Cécile De Boever : cela remonte à mon enfance, puis à mon adolescence. Ma mère raconte que lorsque j’étais petite, on me faisait chanter debout sur la table lors des réunions de famille. Je n’en ai aucun souvenir, mais il est évident que ce premier « public » familial a dû faire naître inconsciemment en moi un plaisir à être « écoutée et entendue », tout simplement. Plus tard, au collège, passionnée par le théâtre, je me souviens jouer Sganarelle dans Les Fourberies de Scapin, et c’est à ce moment précis que petit à petit l’évidence de la scène a pris place en moi. Pour la petite anecdote, je porte le prénom d’une ancêtre de ma famille qui, à la fin du 19e siècle, n’a pu réaliser son rêve de devenir cantatrice… alors hasard ou coïncidence, qui sait ?... (rires)
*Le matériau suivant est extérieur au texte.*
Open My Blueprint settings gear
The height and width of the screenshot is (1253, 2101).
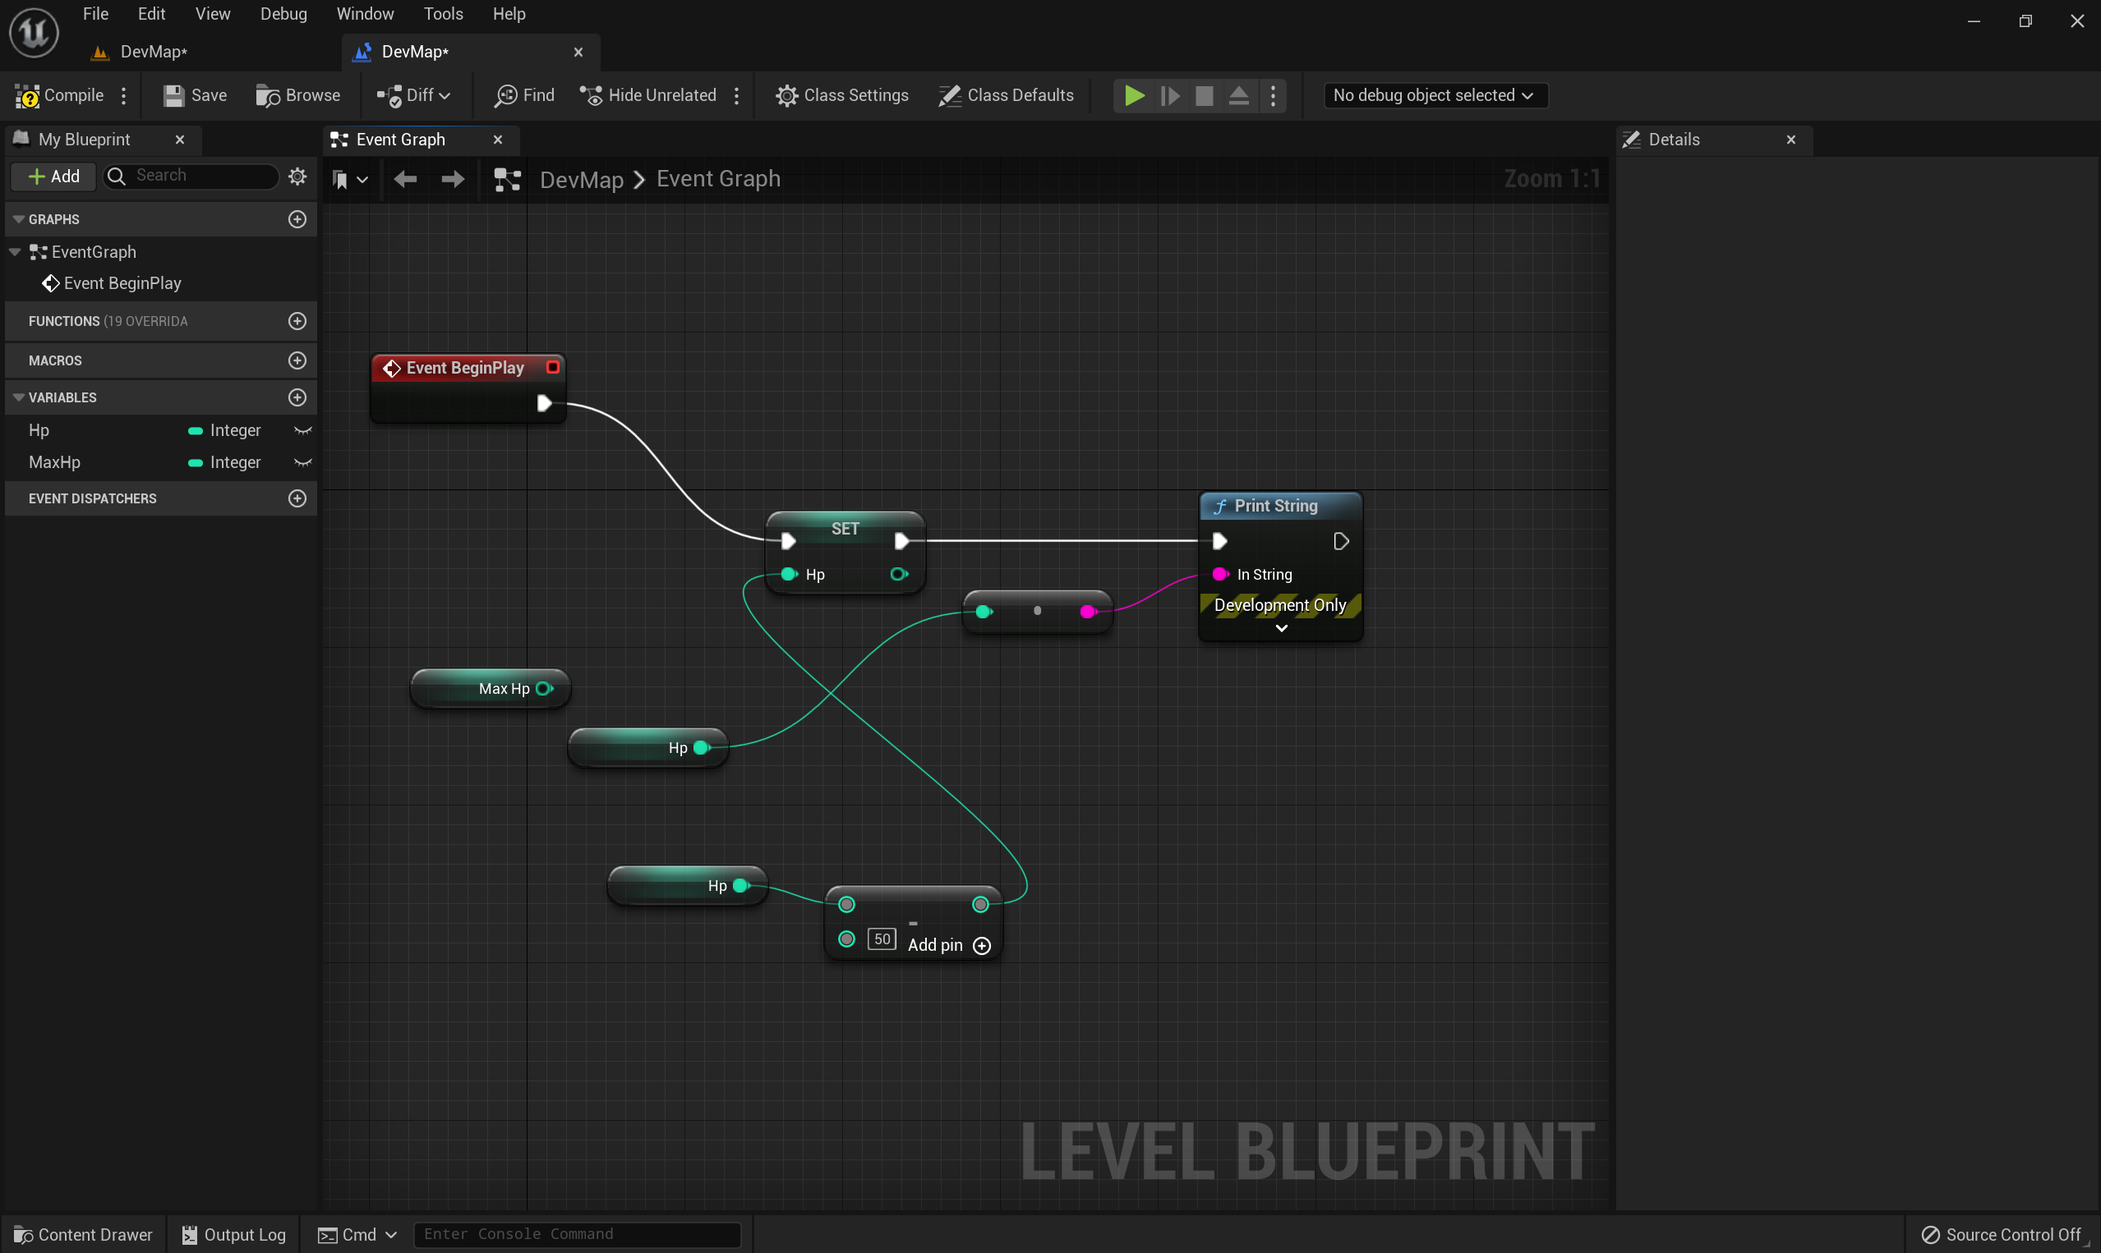[297, 176]
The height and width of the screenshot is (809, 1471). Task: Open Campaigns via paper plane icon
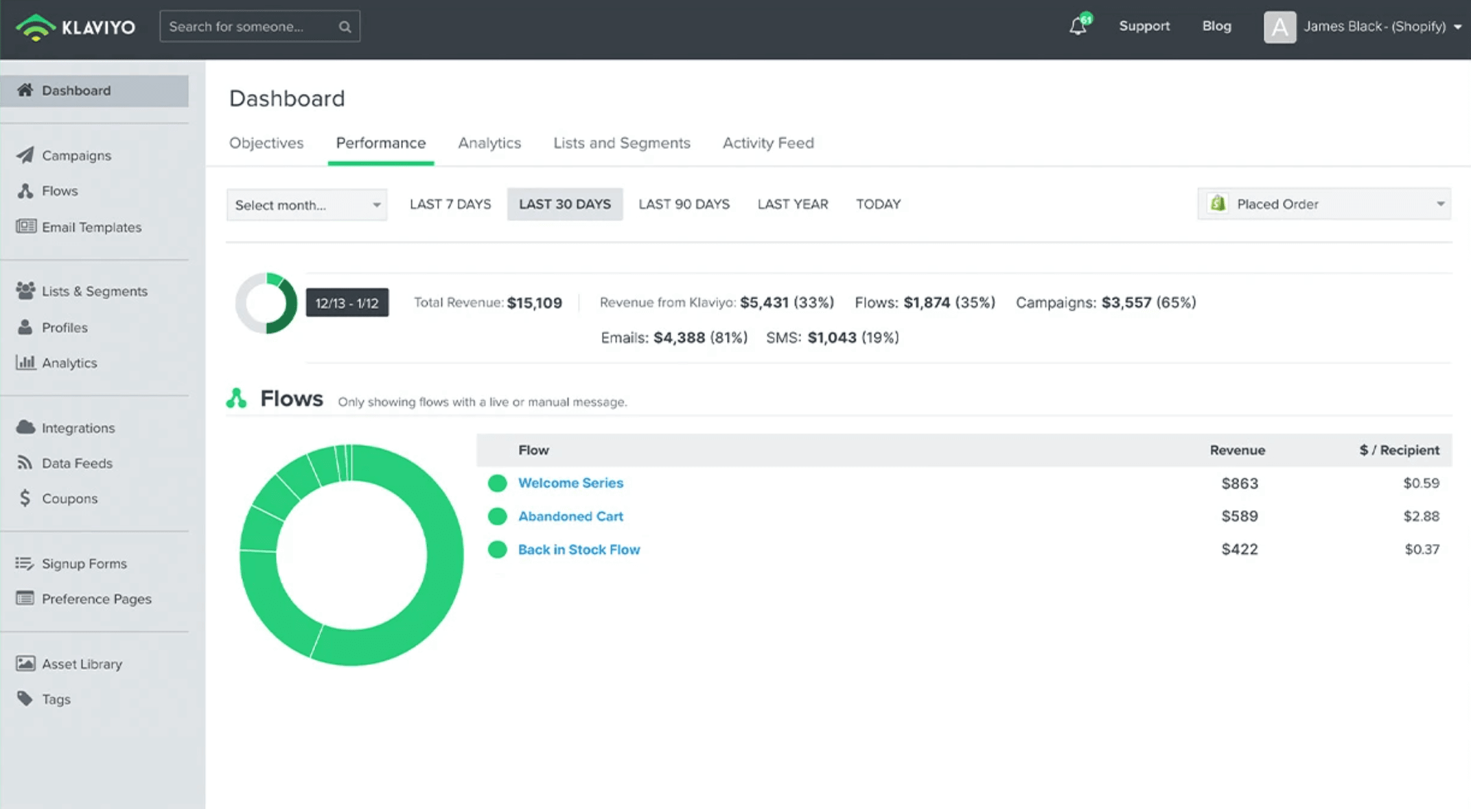[25, 155]
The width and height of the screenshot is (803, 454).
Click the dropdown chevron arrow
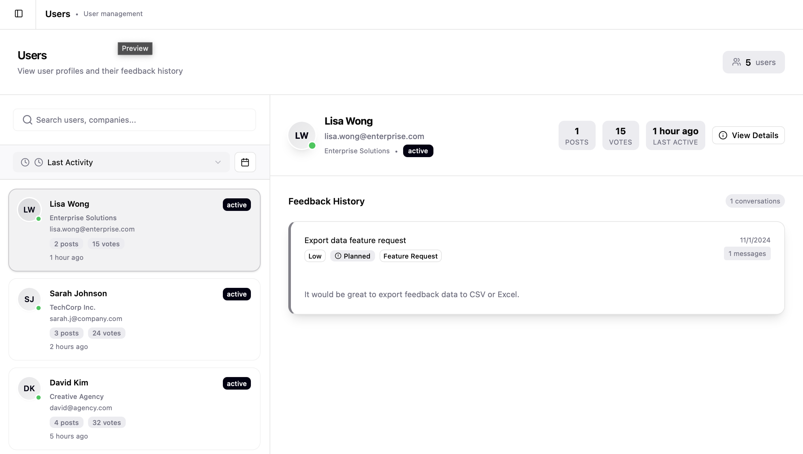(x=218, y=162)
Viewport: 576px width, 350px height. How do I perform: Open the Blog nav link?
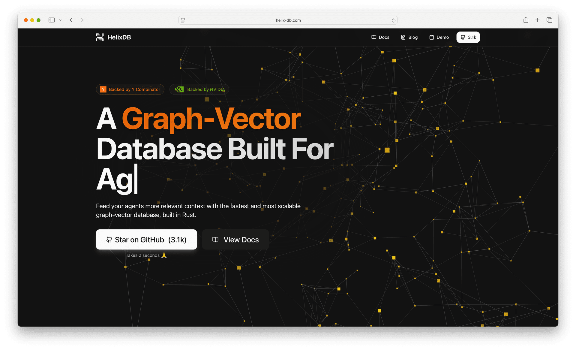pos(409,37)
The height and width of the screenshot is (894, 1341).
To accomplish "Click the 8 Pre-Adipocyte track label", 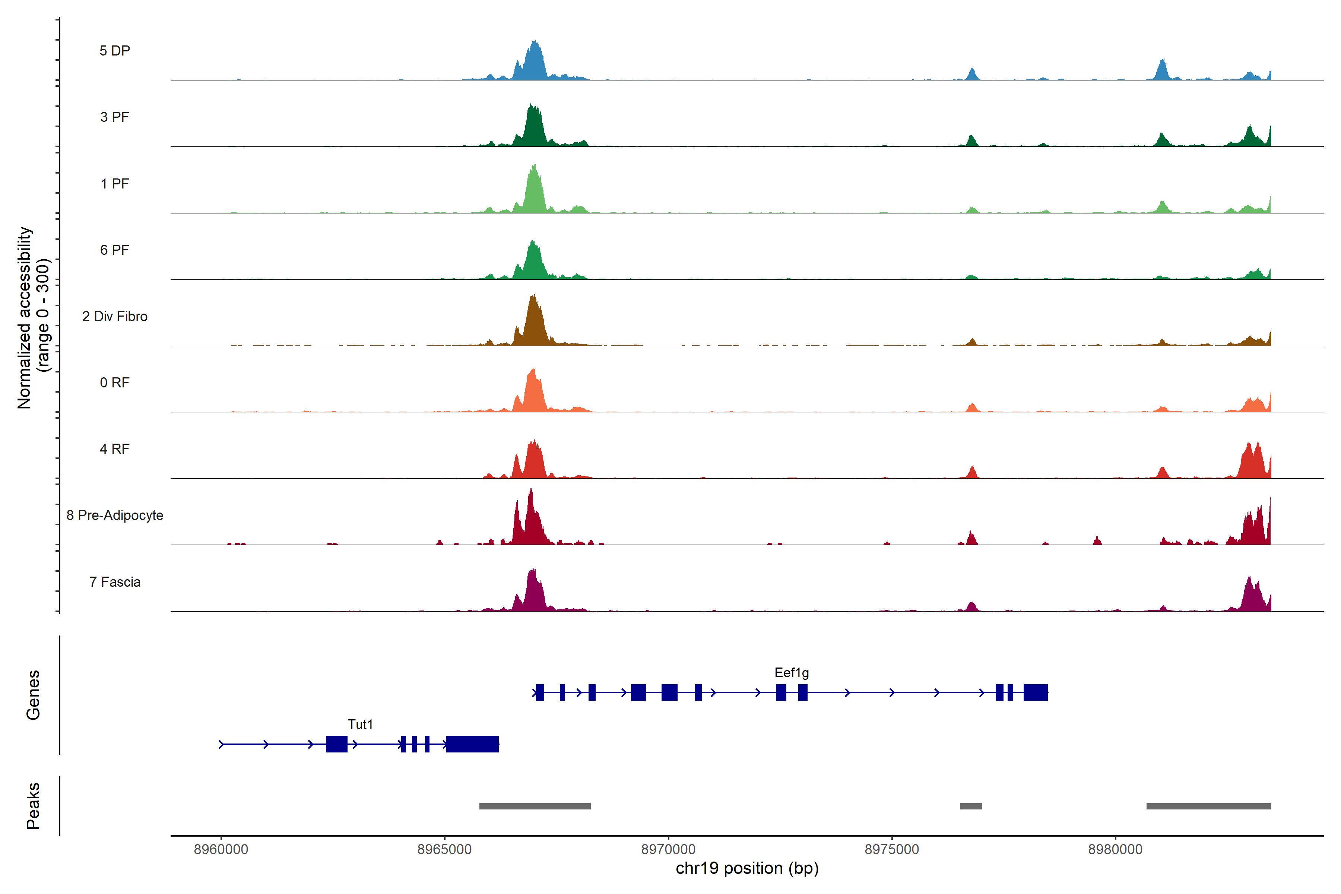I will (115, 515).
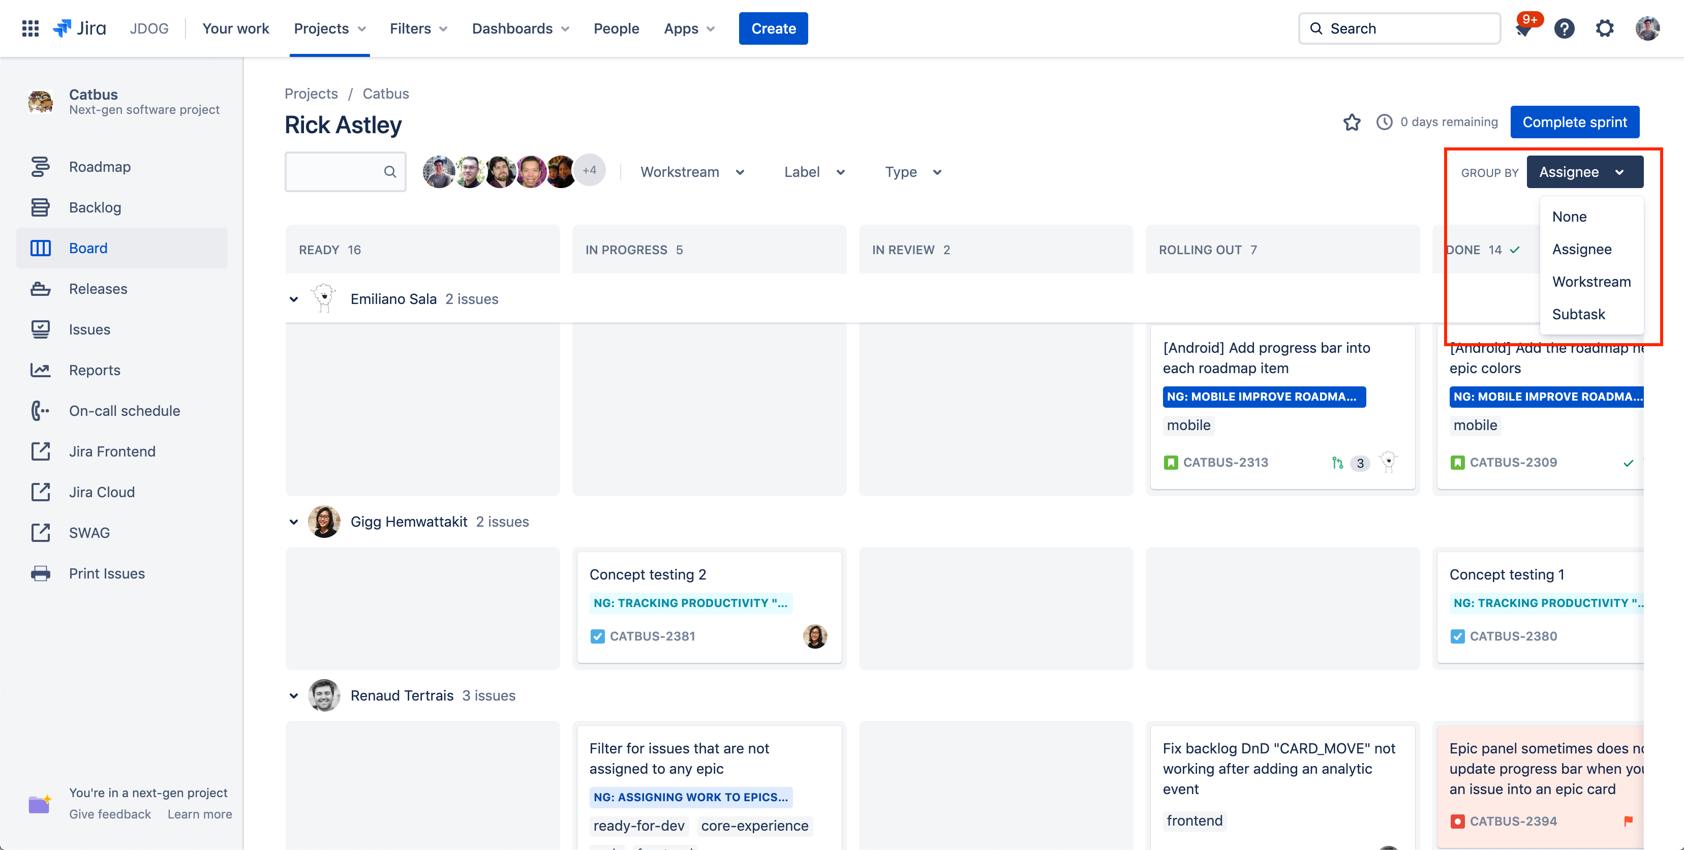1684x850 pixels.
Task: Open the help question mark icon
Action: point(1564,29)
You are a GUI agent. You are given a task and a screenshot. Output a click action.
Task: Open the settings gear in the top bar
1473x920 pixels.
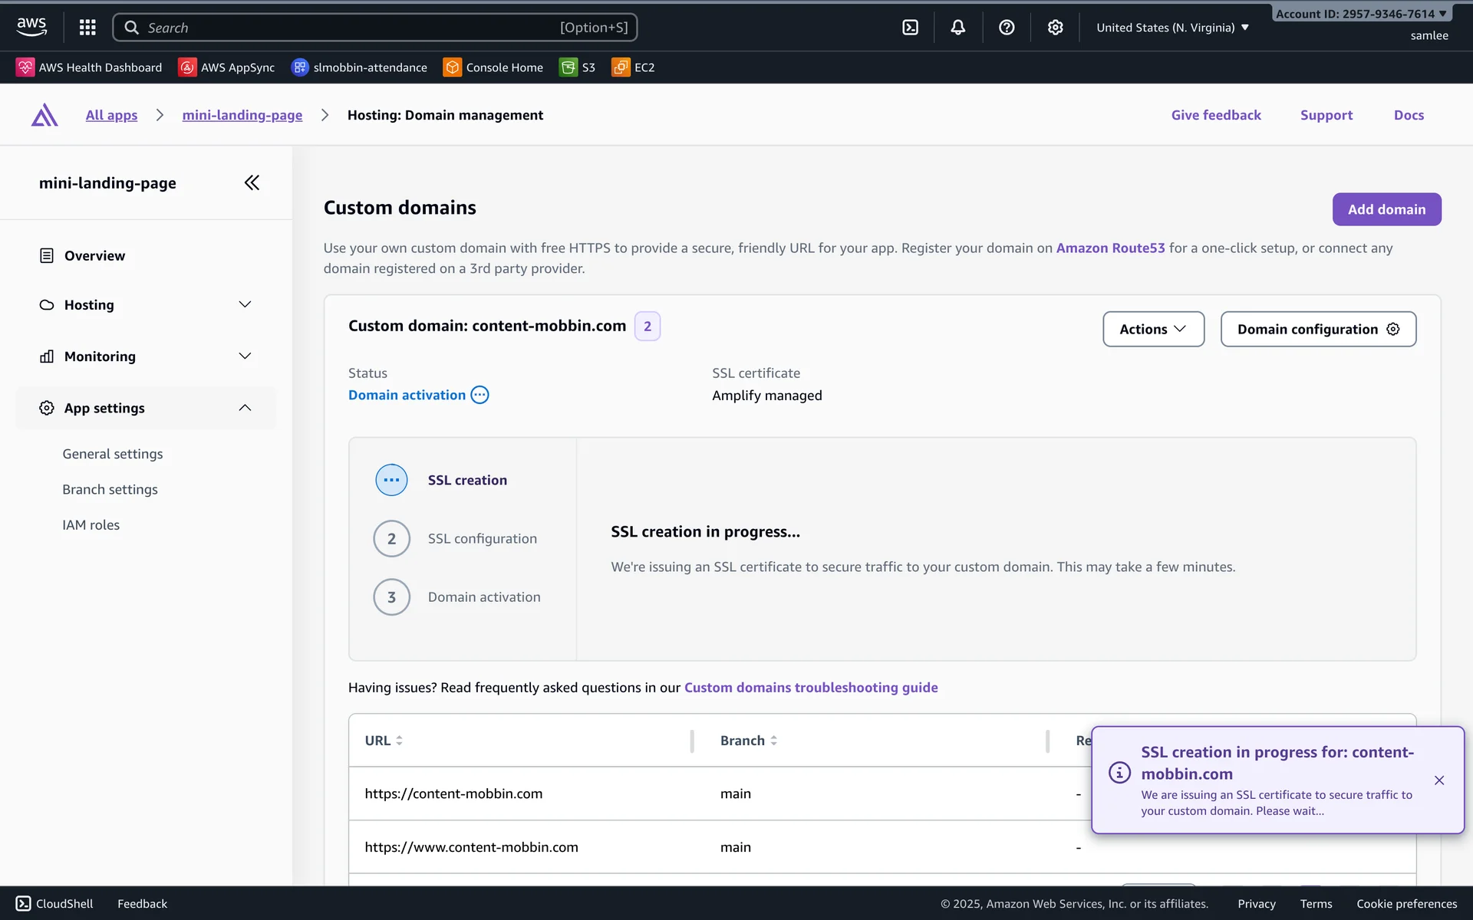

Quelles ont été vos expériences les plus marquantes, artistiquement et humainement ?

Oh… Il y en a eu beaucoup, mais je pense immédiatement aux quatre rôles fondateurs qui m’ont fait démarrer en France et en Europe : Susanna, Zerlina, Despina chez Mozart, et Ännchen dans Der Freischütz de Weber. Ces quatre personnages, drôles, fins, délicats, empreints de joie de vivre, m’ont forgée et construite. Puis ma voix évoluant vers un Soprano plus lyrique, ce sont quatre autres rôles qui m’ont permis une transition douce et régulière : il y a eu La Voix humaine, Fidelio, mon tout premier Wagner avec L’Or du Rhin, et enfin le rôle de Rosalinde dans La Chauve-Souris au Théâtre du Capitole. Ils m’ont ouvert de nouvelles portes et terriblement enrichie : j’ai pu explorer de nouvelles sensations corporelles, me baigner dans d’autres styles, traverser émotionnellement des psychologies plus complexes et tourmentées, à la fois fortes et mélancoliques, fragiles et résilientes, m’emmenant sur de nouveaux terrains de jeux… Traverser ces nouvelles écritures encore plus exigeantes, plus riches, parfois très vaillantes, m’ont absolument passionnée.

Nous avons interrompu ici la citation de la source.